> [GIVEN PASSAGE]:
= Beginning of Section =

After what always seems to be an extraordinarily long winter, Spring has finally sprung.  Soon, it will be warm enough to open windows and feel the harmony of the earth’s rhythms.  The days are longer, the air is warmer and as the soil thaws the first plants are beginning to appear.  The fertility of the earth becomes evident and the cycle begins.

The initial plants to surface are very effective cleansers for our biological systems.  During the long winter months we are limited to foods designed to sustain us while hibernating.  These foods are most likely meats and particular produce optimally preserved by salting and canning.  Our bodies require spring cleaning in order for our systems to function efficiently.  Mother Nature provides us with plants having a chemical response to our gastrointestinal systems while promoting detoxification.  Vitamin and mineral rich young, green shoots include dandelion greens, nettles, milk thistle, artichoke and asparagus.  These cleanse the accumulated toxins in the liver, preparing bodies for more fresh, brightly colored produce abundant during the summer months.  This form of spring cleaning helps shed excess weight and strengthens the immune systems, improving the appearance of both skin and hair.

= End of Section =

> [SOURCE INFORMATION]:
= Beginning of Section =

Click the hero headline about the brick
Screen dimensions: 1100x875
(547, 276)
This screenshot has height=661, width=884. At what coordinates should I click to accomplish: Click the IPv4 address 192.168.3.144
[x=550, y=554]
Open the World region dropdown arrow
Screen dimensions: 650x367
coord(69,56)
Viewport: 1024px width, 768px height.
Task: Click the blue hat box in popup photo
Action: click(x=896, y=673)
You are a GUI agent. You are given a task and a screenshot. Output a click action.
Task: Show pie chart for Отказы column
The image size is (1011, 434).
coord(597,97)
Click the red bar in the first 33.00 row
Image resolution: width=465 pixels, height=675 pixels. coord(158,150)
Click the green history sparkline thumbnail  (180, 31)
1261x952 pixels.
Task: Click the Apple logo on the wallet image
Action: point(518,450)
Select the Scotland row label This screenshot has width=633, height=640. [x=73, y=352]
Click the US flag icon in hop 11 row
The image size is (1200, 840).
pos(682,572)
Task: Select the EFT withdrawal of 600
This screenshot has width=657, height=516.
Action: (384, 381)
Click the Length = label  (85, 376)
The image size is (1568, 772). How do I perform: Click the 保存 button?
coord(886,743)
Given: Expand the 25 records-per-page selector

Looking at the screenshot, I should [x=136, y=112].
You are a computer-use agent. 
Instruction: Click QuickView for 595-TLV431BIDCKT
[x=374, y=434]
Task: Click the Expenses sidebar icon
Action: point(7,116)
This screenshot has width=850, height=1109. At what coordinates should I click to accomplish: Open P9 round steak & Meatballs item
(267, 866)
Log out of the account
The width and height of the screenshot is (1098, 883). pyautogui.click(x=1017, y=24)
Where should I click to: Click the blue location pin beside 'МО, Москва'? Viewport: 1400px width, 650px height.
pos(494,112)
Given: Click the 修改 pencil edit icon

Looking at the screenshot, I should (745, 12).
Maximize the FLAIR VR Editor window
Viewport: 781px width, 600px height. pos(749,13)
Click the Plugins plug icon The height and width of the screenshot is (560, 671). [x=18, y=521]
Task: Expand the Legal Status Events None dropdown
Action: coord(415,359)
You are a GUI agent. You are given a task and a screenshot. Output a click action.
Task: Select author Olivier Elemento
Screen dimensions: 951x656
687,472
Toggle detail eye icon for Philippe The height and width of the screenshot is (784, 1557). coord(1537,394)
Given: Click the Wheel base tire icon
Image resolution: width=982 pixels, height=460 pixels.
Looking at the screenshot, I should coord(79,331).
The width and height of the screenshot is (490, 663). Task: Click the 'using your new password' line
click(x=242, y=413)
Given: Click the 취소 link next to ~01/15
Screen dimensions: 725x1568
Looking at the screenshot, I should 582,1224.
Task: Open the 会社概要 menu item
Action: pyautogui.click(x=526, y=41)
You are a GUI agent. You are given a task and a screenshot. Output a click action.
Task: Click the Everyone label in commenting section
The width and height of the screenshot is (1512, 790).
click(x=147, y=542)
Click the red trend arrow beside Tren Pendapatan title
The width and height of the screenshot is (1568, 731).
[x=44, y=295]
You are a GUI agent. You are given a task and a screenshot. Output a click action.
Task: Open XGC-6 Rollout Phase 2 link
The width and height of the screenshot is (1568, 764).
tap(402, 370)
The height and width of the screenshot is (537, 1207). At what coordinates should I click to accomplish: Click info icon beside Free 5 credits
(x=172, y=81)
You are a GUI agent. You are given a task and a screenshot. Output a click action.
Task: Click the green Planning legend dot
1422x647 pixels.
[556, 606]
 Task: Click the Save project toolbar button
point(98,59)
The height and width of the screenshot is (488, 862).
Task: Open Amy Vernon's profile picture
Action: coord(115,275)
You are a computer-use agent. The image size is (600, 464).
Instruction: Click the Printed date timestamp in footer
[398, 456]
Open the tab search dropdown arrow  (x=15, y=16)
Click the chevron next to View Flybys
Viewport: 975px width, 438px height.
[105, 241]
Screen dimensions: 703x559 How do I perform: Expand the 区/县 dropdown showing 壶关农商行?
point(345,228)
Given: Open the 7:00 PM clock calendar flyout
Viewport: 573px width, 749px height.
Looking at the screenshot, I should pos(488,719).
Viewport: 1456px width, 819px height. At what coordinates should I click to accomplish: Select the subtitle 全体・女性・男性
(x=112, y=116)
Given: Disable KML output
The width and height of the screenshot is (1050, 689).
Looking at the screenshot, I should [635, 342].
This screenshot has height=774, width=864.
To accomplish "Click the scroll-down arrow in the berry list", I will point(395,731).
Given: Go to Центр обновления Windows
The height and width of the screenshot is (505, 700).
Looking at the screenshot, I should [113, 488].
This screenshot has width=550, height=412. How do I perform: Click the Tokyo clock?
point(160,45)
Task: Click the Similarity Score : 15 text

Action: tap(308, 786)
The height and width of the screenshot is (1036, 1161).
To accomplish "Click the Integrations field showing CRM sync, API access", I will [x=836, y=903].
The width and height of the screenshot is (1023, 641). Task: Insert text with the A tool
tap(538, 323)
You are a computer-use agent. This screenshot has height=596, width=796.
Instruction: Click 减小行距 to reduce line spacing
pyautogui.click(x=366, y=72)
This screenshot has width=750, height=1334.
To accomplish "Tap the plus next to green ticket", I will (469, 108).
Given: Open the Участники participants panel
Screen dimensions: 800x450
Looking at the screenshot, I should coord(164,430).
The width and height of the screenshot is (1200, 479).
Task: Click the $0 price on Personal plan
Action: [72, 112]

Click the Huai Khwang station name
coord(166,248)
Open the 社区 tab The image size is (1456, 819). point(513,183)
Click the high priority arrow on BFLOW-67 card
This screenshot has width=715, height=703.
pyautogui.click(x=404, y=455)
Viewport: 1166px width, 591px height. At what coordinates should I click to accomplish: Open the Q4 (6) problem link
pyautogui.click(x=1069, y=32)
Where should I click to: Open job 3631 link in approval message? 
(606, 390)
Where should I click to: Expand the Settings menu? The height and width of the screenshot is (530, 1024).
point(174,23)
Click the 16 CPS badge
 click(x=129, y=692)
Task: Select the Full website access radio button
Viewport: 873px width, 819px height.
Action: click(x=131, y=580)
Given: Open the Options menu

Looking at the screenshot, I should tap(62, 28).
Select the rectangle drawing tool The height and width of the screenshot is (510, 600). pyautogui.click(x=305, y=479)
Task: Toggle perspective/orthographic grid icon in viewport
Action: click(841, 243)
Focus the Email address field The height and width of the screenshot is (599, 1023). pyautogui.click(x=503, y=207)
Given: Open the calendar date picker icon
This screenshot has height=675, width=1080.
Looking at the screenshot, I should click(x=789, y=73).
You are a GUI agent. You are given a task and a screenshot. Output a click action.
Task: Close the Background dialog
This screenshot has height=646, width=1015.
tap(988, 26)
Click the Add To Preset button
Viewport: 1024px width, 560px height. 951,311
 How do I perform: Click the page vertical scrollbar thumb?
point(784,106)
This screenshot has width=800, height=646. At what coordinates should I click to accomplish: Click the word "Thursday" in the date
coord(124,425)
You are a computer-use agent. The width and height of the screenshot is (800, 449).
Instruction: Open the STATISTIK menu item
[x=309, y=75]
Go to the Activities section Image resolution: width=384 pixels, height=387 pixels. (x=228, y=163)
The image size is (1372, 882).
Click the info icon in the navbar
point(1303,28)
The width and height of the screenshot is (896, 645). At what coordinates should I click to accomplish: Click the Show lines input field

= End of Section =

> [WORK TASK A]:
Print everything in the spring passage from "After what always" down to "the cycle begins.".
> [WORK TASK B]:
According to the spring passage, which vitamin and mineral rich young, green shoots are included?
Draw only on the spring passage, not outside knowledge.

> [ANSWER AREA A]:
After what always seems to be an extraordinarily long winter, Spring has finally sprung.  Soon, it will be warm enough to open windows and feel the harmony of the earth’s rhythms.  The days are longer, the air is warmer and as the soil thaws the first plants are beginning to appear.  The fertility of the earth becomes evident and the cycle begins.

> [ANSWER AREA B]:
Dandelion greens, nettles, milk thistle, artichoke and asparagus.